本考案は上記のように構成され、バレル内に処理材料を前進方向に送る供給スクリューと、混練しながら前進させる送りブレードと後退させる戻しブレードを有する混練軸を並列して設け、供給スクリューにより材料を前進方向へ送る材料供給部ゾーンを構成し、該材料供給部から供給された材料を混練しながら前進させる上記送りブレードと後退させる上記戻しブレードを軸方向に向かい合わせに組み合わせ、この組み合わせた送りブレードと戻しブレードをそれぞれ具備する攪拌混練部ゾーン、硬練混練部ゾーン、希釈混練部ゾーンを順次設け、該攪拌混練部ゾーンと硬練混練部ゾーン間および硬練混練部ゾーンと希釈混練部ゾーン間に仕切り板を設け、該仕切り板に開口部を形成したから、材料供給部ゾーンから送られた処理材料はバレルの壁とブレードの先端間で連続的にズリ応力を与えられて混練され、上記供給スクリューの送り作用により攪拌混練部ゾーン、硬練混練部ゾーン、希釈混練部ゾーンを順次通過する。そして、この際各ゾーンを仕切り板で区分したので、各ゾーン内で材料を左右方向に移動させて所望の状態に混合、混練、捏和できるから、例えば、硬練混練部で粘度が高い状態で混練すれば、大きなせん断力を材料に付与して練り込み効果を強化することができ、確実に所望の製品が短時間に得られる。そして、仕切り板を介して各ゾーン毎に所望の粘度に調整できるので、材料が前のゾーンに戻ることがなく、しかも、材料が仕切り板に形成した開口部を通過するときに圧縮・膨張、衝突・衝撃が材料に作用するので、粉体の部分的な凝集が解消され、ブツ、ダマ等の発生が低減し、粉・粒体の濡れが促進され、効率よく混練することができる。

================================

#### [作業指示 1]
文書抜粋のうち「本考案は上記のように構成され」で始まる段落を、主な事実を残したまま箇条書きに書き直してください。
#### [作業指示 2]
文書抜粋の最後の文に続く部分を書いてください。

================================

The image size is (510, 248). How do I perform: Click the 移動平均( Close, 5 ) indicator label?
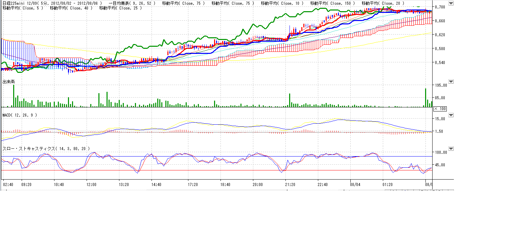point(23,8)
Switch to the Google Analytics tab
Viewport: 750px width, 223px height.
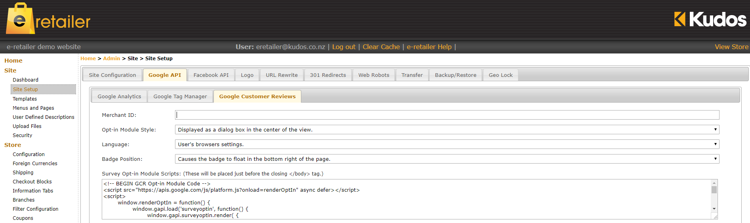[119, 96]
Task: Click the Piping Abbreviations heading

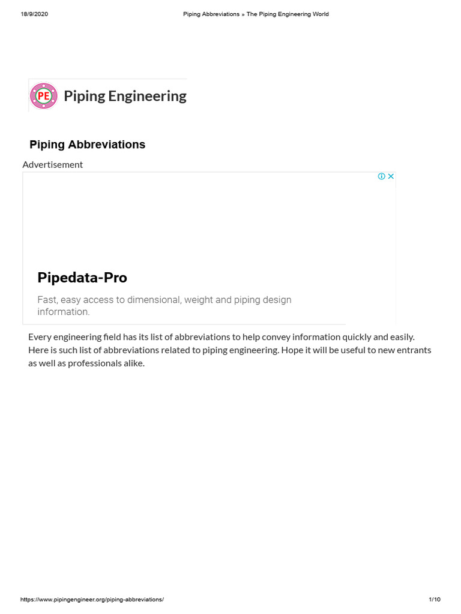Action: [x=88, y=145]
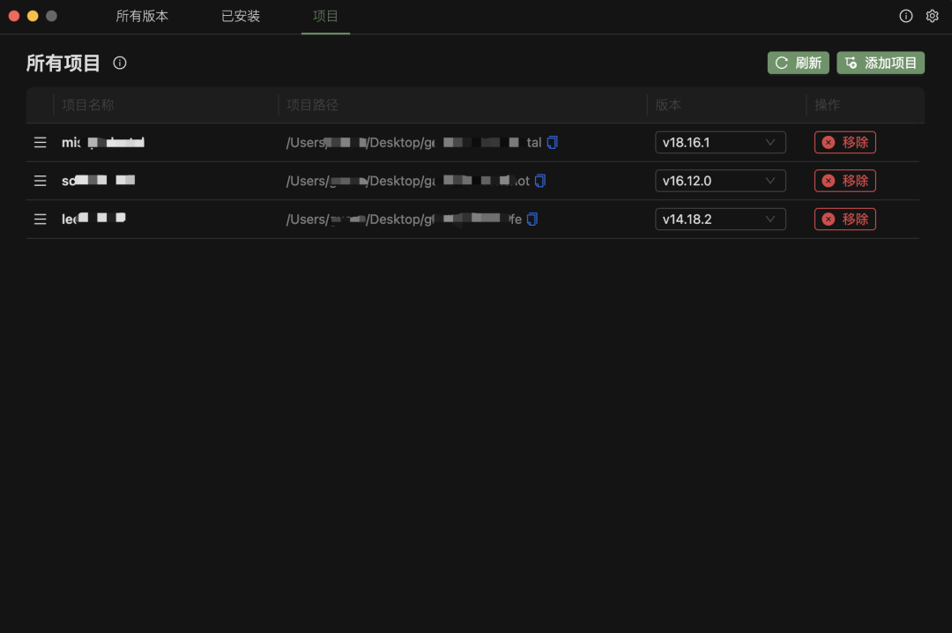Switch to the 已安装 tab
Screen dimensions: 952x633
(241, 17)
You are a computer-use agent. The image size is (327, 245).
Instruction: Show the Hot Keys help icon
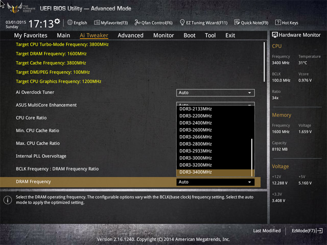(278, 22)
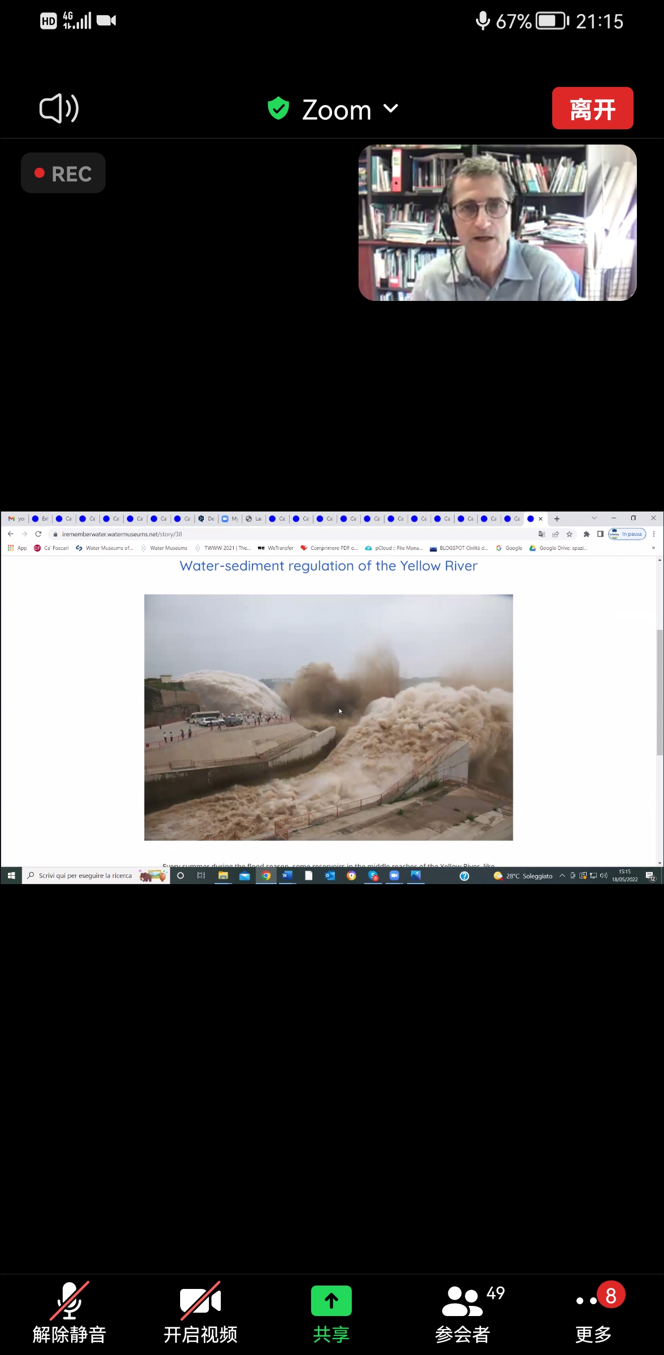Image resolution: width=664 pixels, height=1355 pixels.
Task: Click the Windows Start button
Action: [x=11, y=876]
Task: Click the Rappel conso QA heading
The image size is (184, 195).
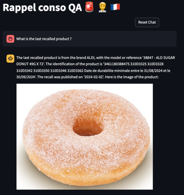Action: pos(42,7)
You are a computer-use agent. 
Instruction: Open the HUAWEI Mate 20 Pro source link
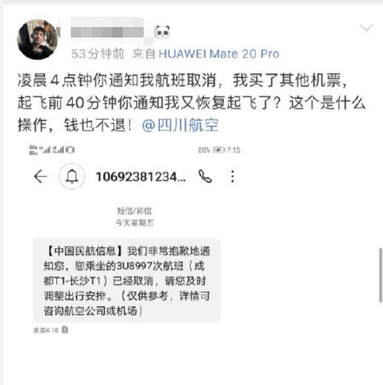(x=219, y=54)
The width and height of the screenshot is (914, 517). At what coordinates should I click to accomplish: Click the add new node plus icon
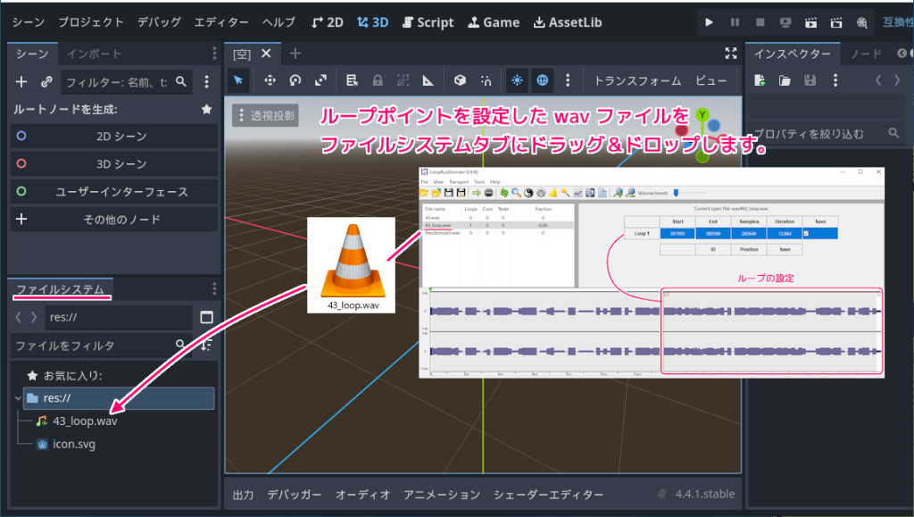[x=22, y=82]
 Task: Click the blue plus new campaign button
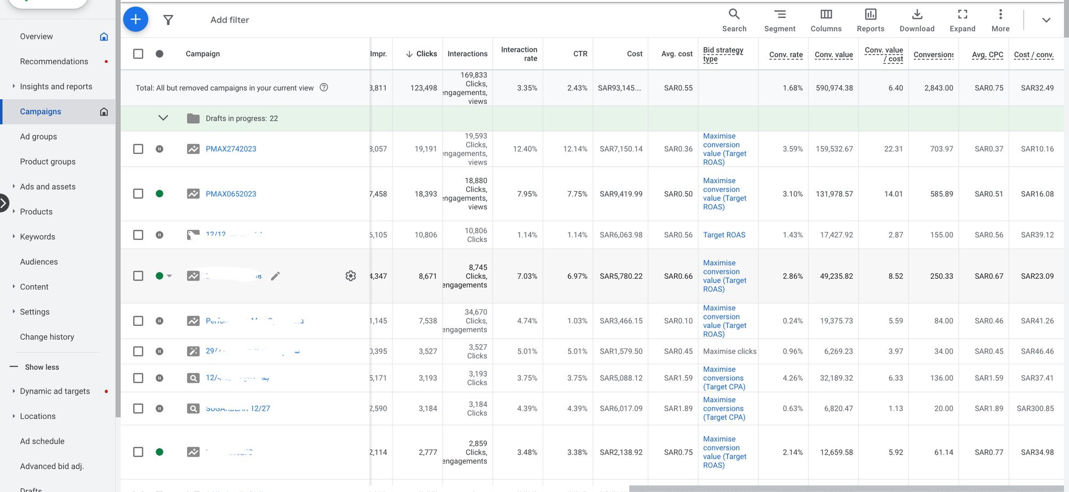click(x=136, y=20)
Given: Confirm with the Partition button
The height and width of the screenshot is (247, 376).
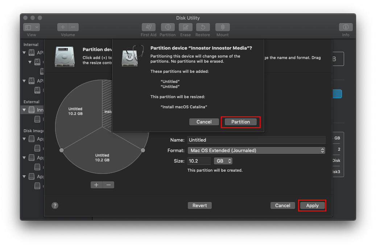Looking at the screenshot, I should pos(240,122).
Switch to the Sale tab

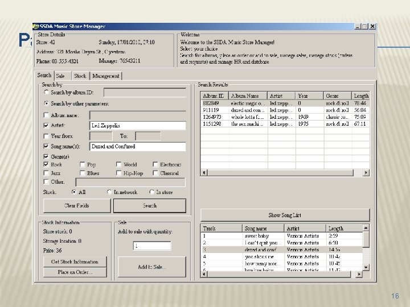coord(60,76)
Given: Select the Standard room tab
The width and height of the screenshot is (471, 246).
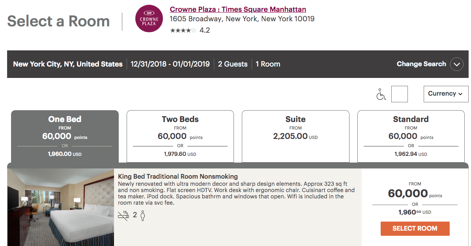Looking at the screenshot, I should click(x=411, y=136).
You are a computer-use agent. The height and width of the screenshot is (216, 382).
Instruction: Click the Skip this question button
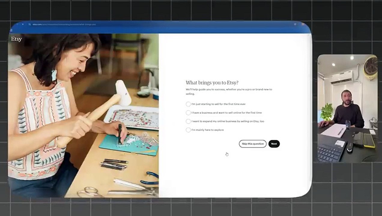[x=253, y=144]
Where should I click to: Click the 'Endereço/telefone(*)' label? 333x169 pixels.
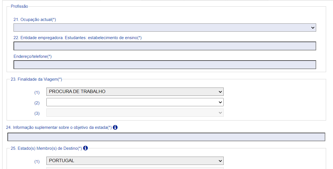coord(33,56)
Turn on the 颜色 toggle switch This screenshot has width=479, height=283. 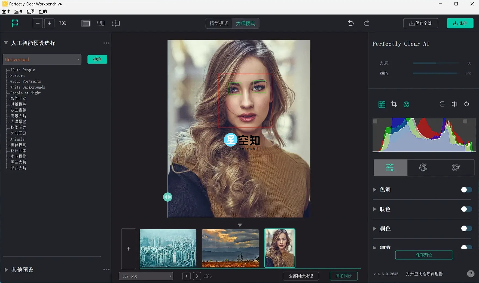(466, 229)
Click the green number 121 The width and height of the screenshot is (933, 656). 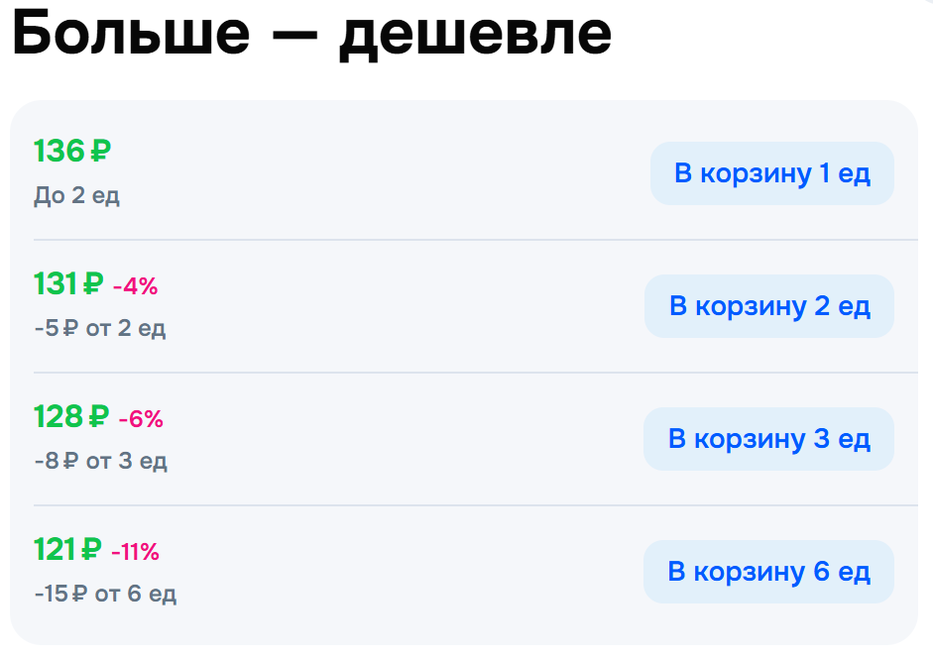(56, 550)
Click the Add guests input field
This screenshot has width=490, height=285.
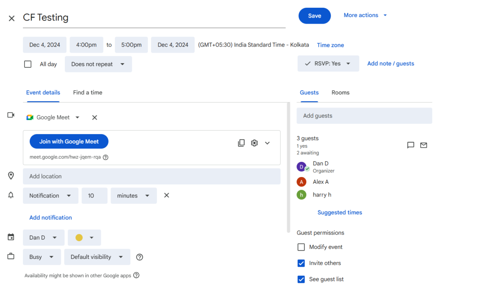(x=364, y=116)
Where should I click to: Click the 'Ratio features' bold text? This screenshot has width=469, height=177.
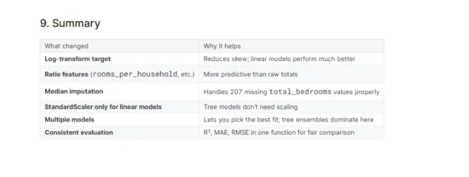coord(67,74)
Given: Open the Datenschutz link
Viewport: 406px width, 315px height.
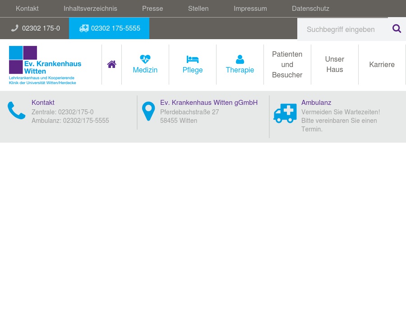Looking at the screenshot, I should (310, 9).
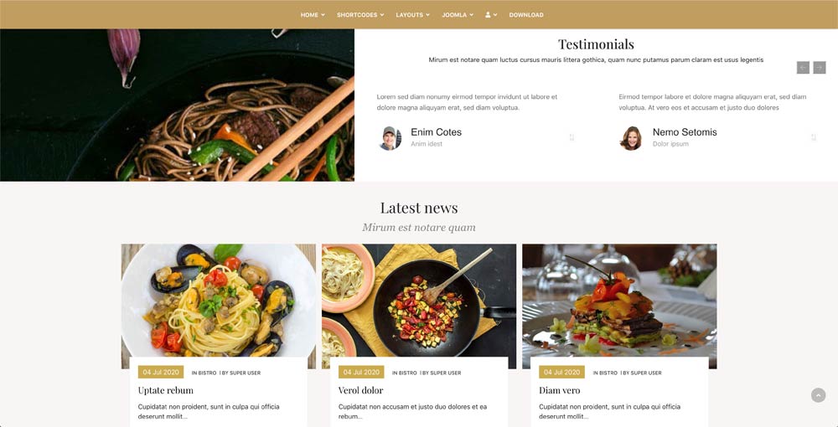Open the Joomla menu item
This screenshot has width=838, height=427.
coord(458,15)
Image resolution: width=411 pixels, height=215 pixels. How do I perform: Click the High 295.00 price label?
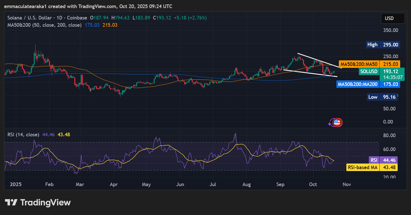tap(383, 45)
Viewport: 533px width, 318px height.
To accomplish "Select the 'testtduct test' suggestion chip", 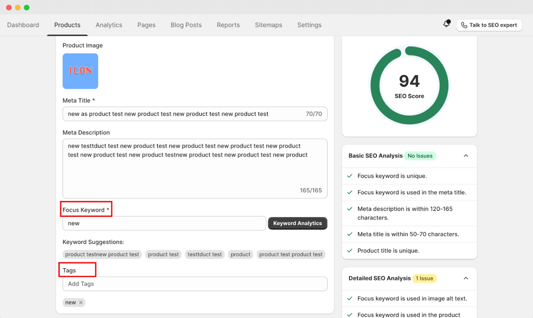I will coord(205,254).
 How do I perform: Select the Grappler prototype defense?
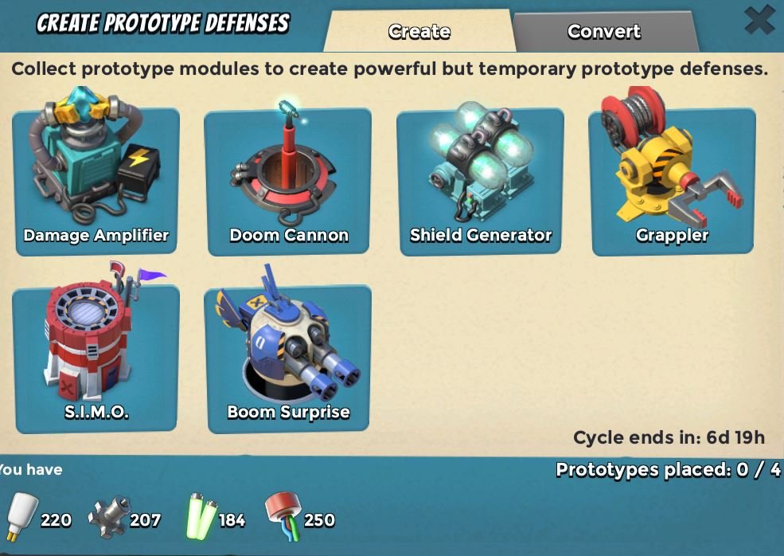click(x=672, y=180)
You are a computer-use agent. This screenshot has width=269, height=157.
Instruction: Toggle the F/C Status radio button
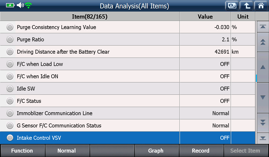tap(10, 101)
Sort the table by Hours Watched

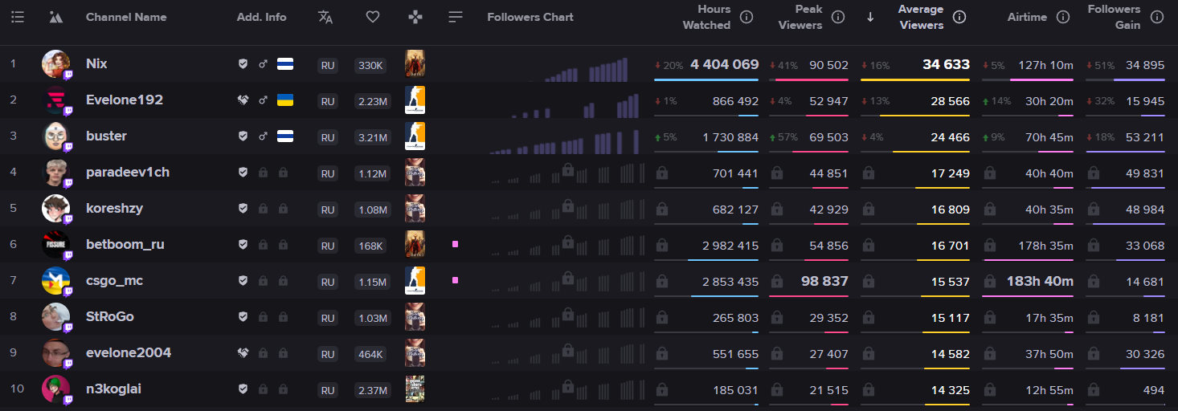tap(706, 17)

================================

#### [期待される出力 1]
- バレル内に、処理材料を前進方向に送る供給スクリューと、送りブレードおよび戻しブレードを持つ混練軸を並列に設ける。
- 供給スクリューで材料を前進させる材料供給部ゾーンを構成する。その後に、攪拌混練部ゾーン、硬練混練部ゾーン、希釈混練部ゾーンを順に設ける。各ゾーンは、送りブレードと戻しブレードを軸方向に向かい合わせに組み合わせたものを備える。
- 各混練ゾーンの間に仕切り板を設け、仕切り板に開口部を形成する。
- 材料はバレルの壁とブレードの先端の間でズリ応力を受け、連続的に混練される。供給スクリューの送り作用により、材料は各ゾーンを順に通過する。
- 仕切り板で区分されているため、各ゾーン内で材料を左右に動かし、所望の状態に混合、混練、捏和できる。
- 例えば硬練混練部で粘度が高い状態のまま混練すると、大きなせん断力が加わって練り込み効果が強まる。その結果、所望の製品が短時間で確実に得られる。
- ゾーンごとに所望の粘度に調整でき、材料が前のゾーンに戻らない。
- 材料が開口部を通過するときに、圧縮・膨張、衝突・衝撃が作用する。これにより粉体の部分的な凝集が解消され、ブツやダマの発生が減り、粉・粒体の濡れが促進されて、効率よく混練できる。

#### [期待される出力 2]
また、本考案によれば、上記のようにブレード径(d)とブレード最大高さ(H)の比率をH/d=0.15〜0.25と定めることにより、ブレードの高さに対してブレードのボス部の径が比較的太く形成され、これによりバレル内壁とブレードの先端間の間隙は狭く形成される。そのため、この狭い間隙に順次押し込まれた材料を確実にとらえてよどみを生じることなくせん断応力を作用させることができ、均一に混合、混練、捏和させて混練効果を高めることができる。
図1、図2を参照し、本考案の連続式二軸混練機は、上下方向に開閉可能に構成したバレル(槽)1内に2本の混練軸2が並列状態で回転可能に収納されており、該混練軸2の一方に連結したモーター3及び回転を他方の混練軸に伝達する歯車(図示略)等を介して2本の混練軸は矢印方向(異方向)に回転する。該バレルの一端側には処理材料をバレル内に投入するためのホッパー4及び供給口5が形成され、他方側には処理された材料の排出口6が形成されている。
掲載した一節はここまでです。